5 times socks made history

Posted by SOCKSHOP

From political protests to fuelling a feuding army, discover how socks have made their mark on history…
5 times socks made history
Credit: overtimeheroics.net
When they patched up a sporting great
When baseball player Curt Schilling led his team to their first World Series in 86 years, few sports fans could have predicted the importance of his footwear. The pitcher spent much of the winning game in blood-stained socks after aggravating a recent ankle injury. The Boston Red Sox (we promise it’s not a pun) lifted the sport’s most prestigious trophy in 2004. Just nine years later, a well-heeled Sox fan paid $92,000 (£71,000) for the most coincidental piece of sports memorabilia.

When they were used in protest
The image of Tommie Smith raising his fist at the Olympics is synonymous with the civil rights movement in the 1960s. While many people remember the athlete holding his gloved hand high, the history books often miss Smith’s footwear. The gold medallist took to the podium wearing no shoes and black socks to represent black poverty. The silent demonstration saw Tommie Smith expelled from Team USA while his protest is remembered as one of the most overtly political statements in Olympic history.
5 times socks made history
Credit: history.com
When they threw a spanner in the works
Ever wondered where the term ‘Luddite’ comes from? Back in 1779 a sock-knitting apprentice named Ned Ludd felt as though his budding career was under threat from a pioneering invention. The young man took his frustrations out on the stocking frame machine he believed would end the age of handmade socks.
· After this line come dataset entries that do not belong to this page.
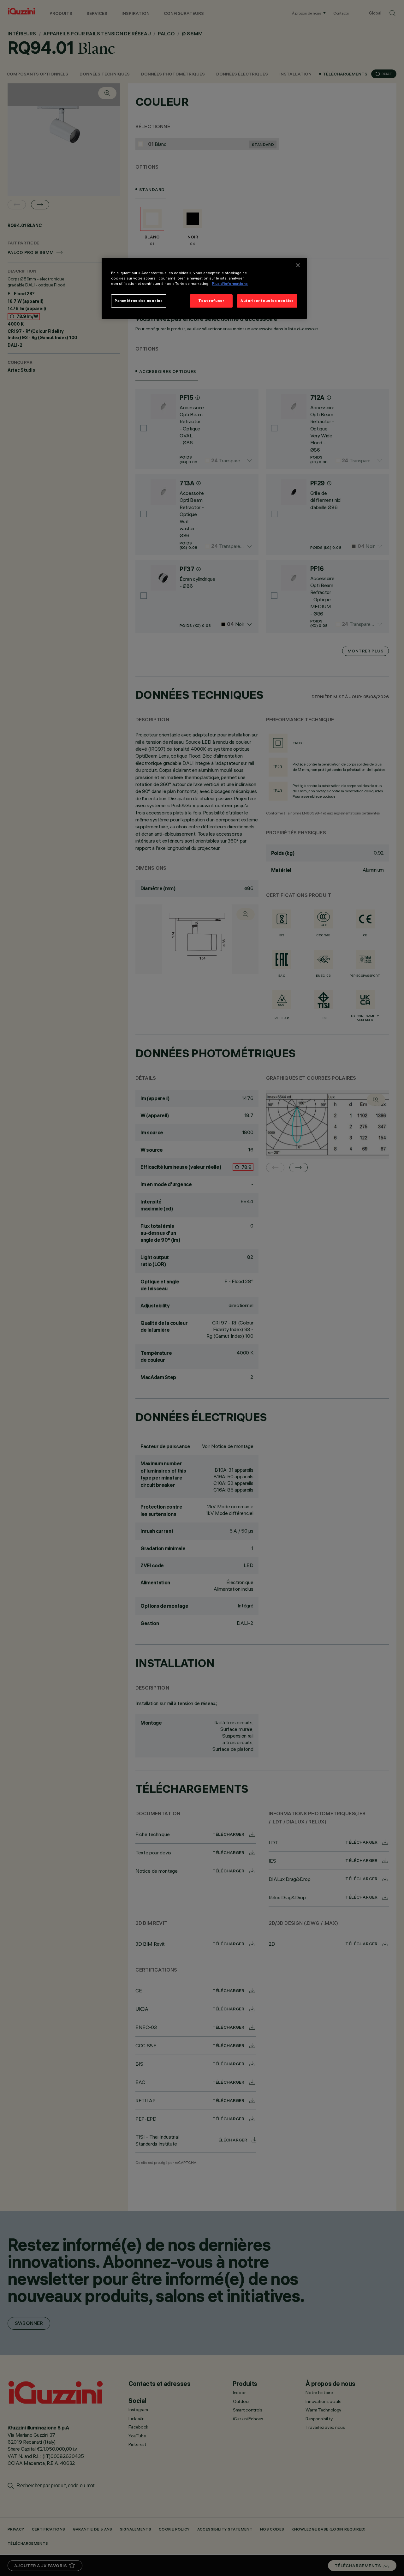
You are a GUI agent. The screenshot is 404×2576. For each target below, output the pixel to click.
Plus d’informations (230, 283)
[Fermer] (298, 265)
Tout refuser (211, 300)
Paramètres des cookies (139, 300)
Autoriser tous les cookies (267, 300)
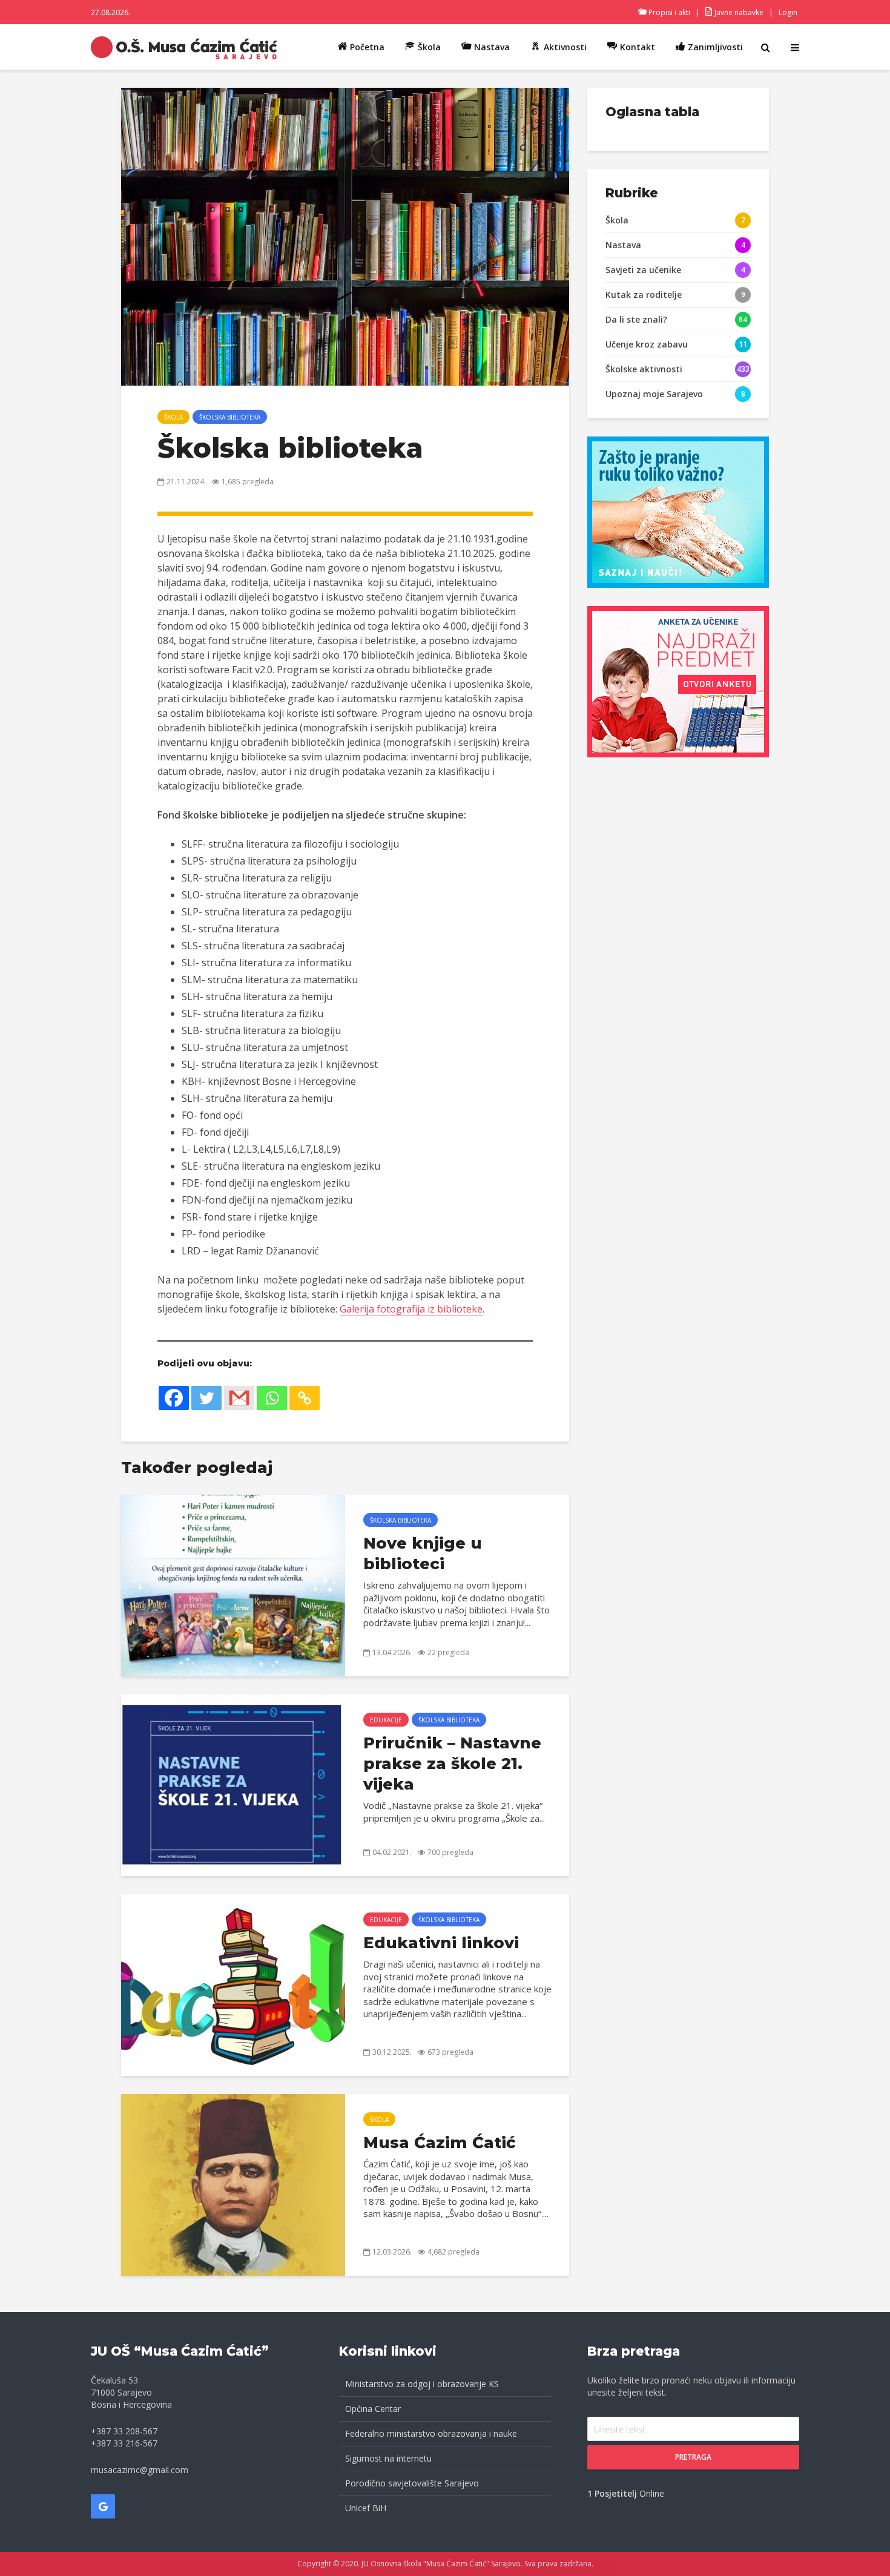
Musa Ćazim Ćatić (439, 2142)
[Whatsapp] (272, 1398)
His actions started a new movement where textile workers began destroying equipment across Britain in an attempt to preserve their jobs.

When they mobilised a new movement
Blue stockings were once notorious for being everyday socks, undyed, often discoloured and not to be worn as part of your Sunday best. That was until 1756 when Benjamin Stillingfleet declined an invitation to attend an evening’s conversation with the wealthy intellectual Elizabeth Vesey. The host insisted that fine clothing wouldn’t be necessary: “don’t mind dress! Come in your blue stockings,” was her reply. The term ‘blue stockings’ soon became a reference to educated women with a keen interest in literature.

When they helped America gain independence
George Washington knew the value of socks more than most. During the American War of Independence, he would often write to Congress pleading for socks and other supplies. When a New Jersey woman learned about the state of the troops’ trotters she organised a group of women to knit hundreds of warm wool socks. After delivering the footwear at Morristown, the fortunes of the American rebels soon changed and the rest, as they say, is history.